Minister Flaherty introduced the Government's 2006 Budget today.  The highlights of the tax measures are summarized below.

Business Income Tax Changes

The Budget proposes a reduction of the general corporate income tax rate, in line with the 2005 proposals, of 2 per cent over the next four years.  The general corporate income tax rate will be reduced from the current 21 per cent rate to 20.5 per cent in 2008, to 20 per cent in 2009 and to 19 per cent in 2010.  

Legislation has already been passed eliminating the corporate surtax, which results in an effective 1.12 per cent addition to the corporate income tax rate, for small- and medium-sized corporations as of January 1, 2008.  The Budget proposes to extend this legislation to apply to all corporations. 

The small business deduction limit will be increased from $300,000 to $400,000 as of January 1, 2007.  The federal corporate income tax rate applicable on earnings of Canadian controlled private corporations up to the small business deduction limit will be reduced by 1 per cent over the next 3 years.  The applicable rate will be reduced from the current 12 per cent to 11.5 per cent in 2008 and to 11 per cent in 2009. 

Legislation has already been passed eliminating the capital tax, currently levied at a rate of 0.125 per cent on taxable capital in excess of $50 million, in 2008.  The Budget proposes the elimination of the capital tax effective January 1, 2006.  

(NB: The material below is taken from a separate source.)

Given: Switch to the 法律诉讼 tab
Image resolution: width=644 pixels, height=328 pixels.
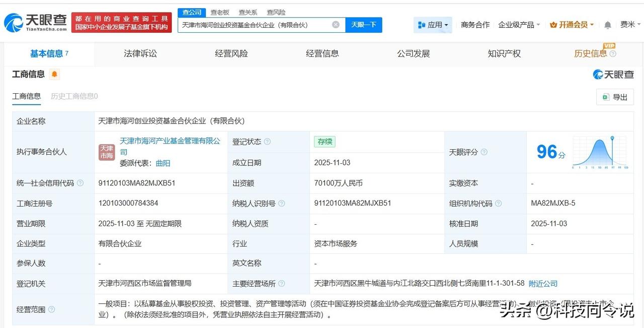Looking at the screenshot, I should [140, 53].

Federal capital tax under Part VI of the Income Tax Act is currently levied on financial institutions at a rate of 1.0 per cent on taxable capital employed in Canada between $200 million and $300 million and 1.25 per cent on taxable capital employed in Canada in excess of  $300 million.  Starting July 1, 2006, the federal capital tax on financial institutions will be levied at a single rate of 1.25 per cent on taxable capital employed in Canada in excess of $1 billion.  The changes will be prorated for taxation years that include July 1, 2006. 

The carry-forward period for non-capital losses incurred in taxation years that end after 2005 is extended from 10 years to 20 years. 

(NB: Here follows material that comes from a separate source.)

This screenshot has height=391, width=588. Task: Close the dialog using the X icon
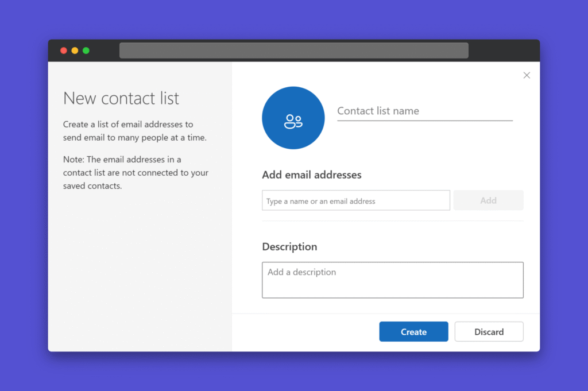tap(527, 75)
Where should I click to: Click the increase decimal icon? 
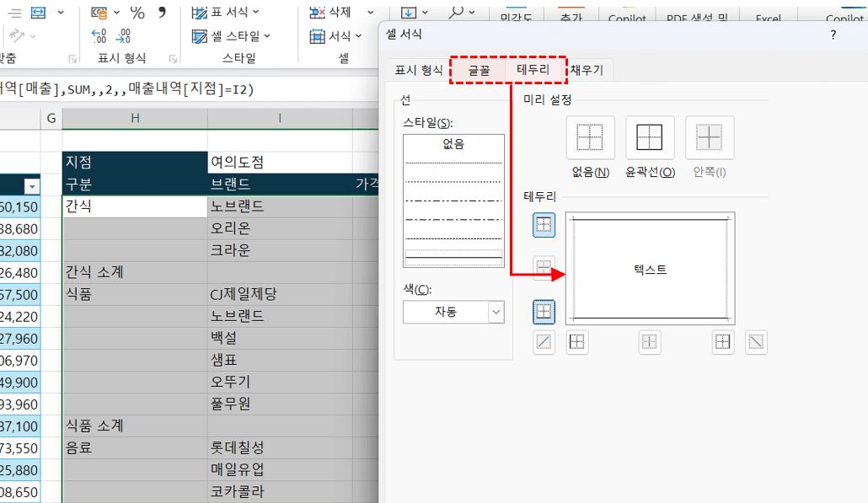[x=99, y=36]

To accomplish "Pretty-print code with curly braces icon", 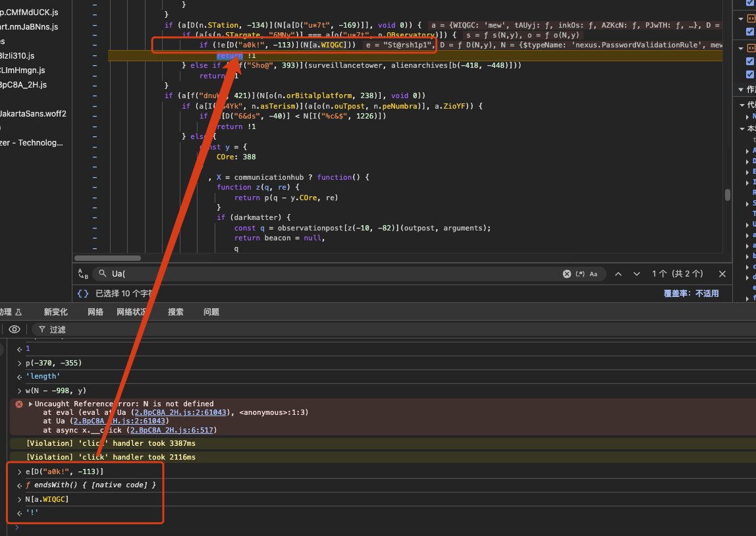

The carry-forward period for investment tax credits for scientific research & experimental development, Atlantic investment and mineral exploration earned in taxation years that end after 2005 is extended from 10 years to 20 years. 

The Budget promises to explore allowing corporations which are required, for financial reporting purposes, to report in a functional currency other than the Canadian dollar, to determine income for Canadian income tax purposes in that functional currency.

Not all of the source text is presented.